-- RECORD EXCERPTS --

********

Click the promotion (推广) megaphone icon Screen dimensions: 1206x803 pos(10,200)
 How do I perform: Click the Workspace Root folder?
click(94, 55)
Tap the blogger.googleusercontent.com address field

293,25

********

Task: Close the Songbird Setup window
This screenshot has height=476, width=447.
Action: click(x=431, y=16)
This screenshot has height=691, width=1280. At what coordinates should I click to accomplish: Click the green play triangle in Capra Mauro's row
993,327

********

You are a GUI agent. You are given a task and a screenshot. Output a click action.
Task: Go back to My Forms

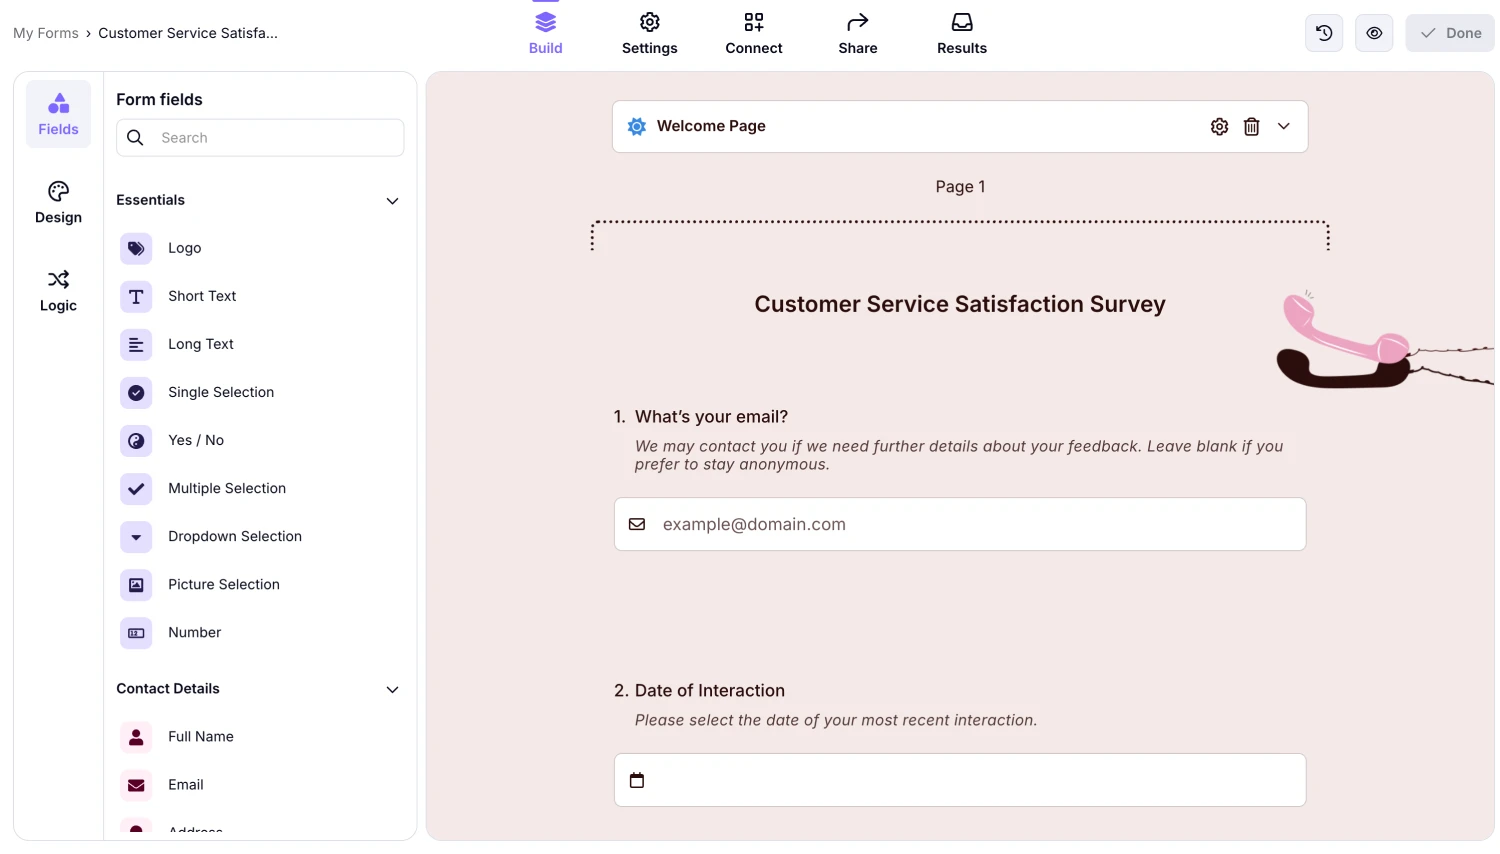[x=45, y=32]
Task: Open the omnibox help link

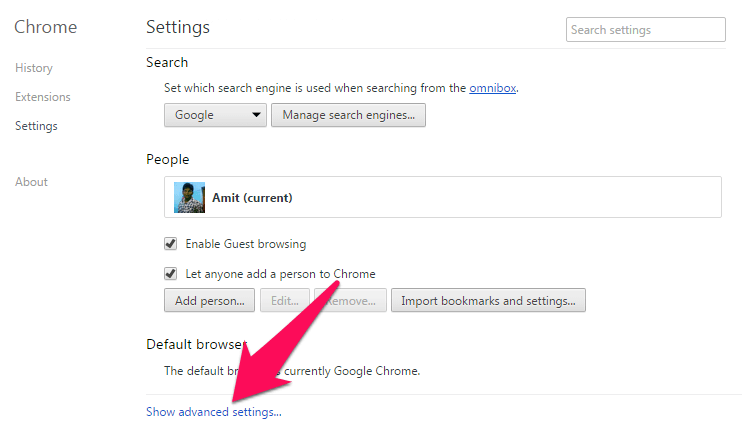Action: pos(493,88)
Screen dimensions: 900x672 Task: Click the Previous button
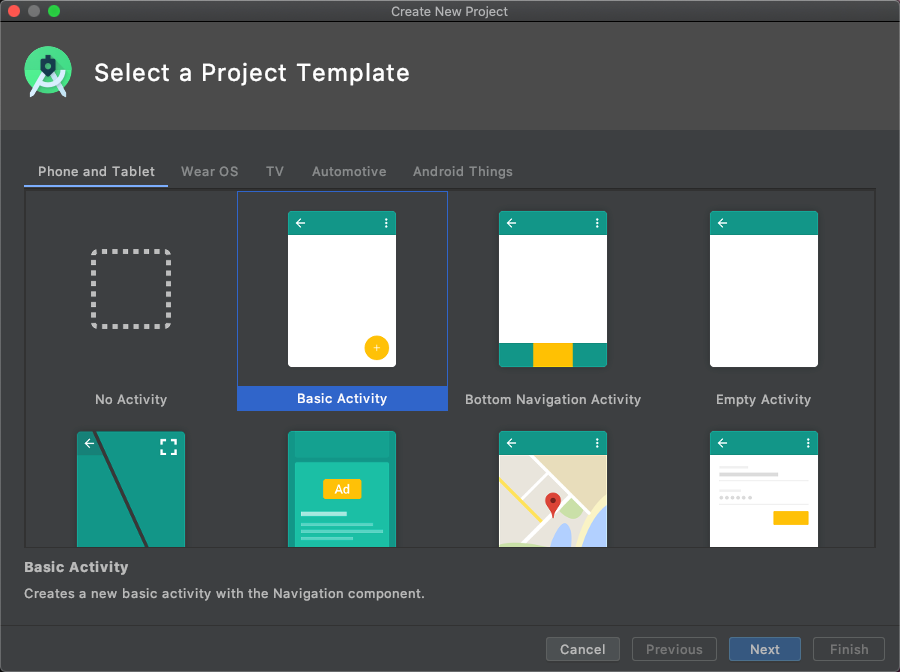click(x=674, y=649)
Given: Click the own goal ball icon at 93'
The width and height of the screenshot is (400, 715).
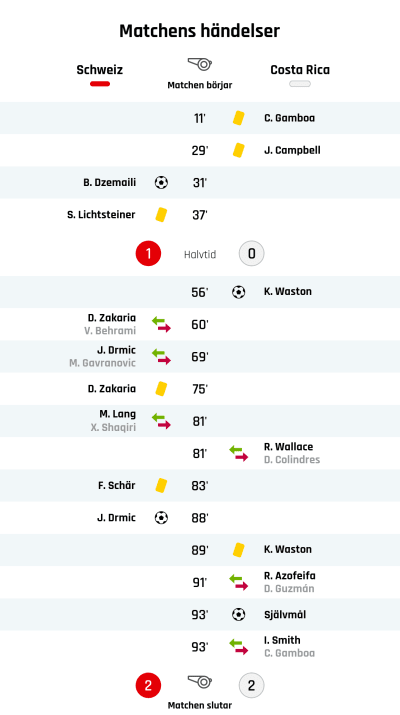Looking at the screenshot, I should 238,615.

********

-- WHAT TO WORK ON --
When "icon" shows up in a line of the material, report that line.

-- RESPONSE TO THIS EXERCISE --
Click the promotion (推广) megaphone icon Screen dimensions: 1206x803 pos(10,200)
Given: Click the own goal ball icon at 93'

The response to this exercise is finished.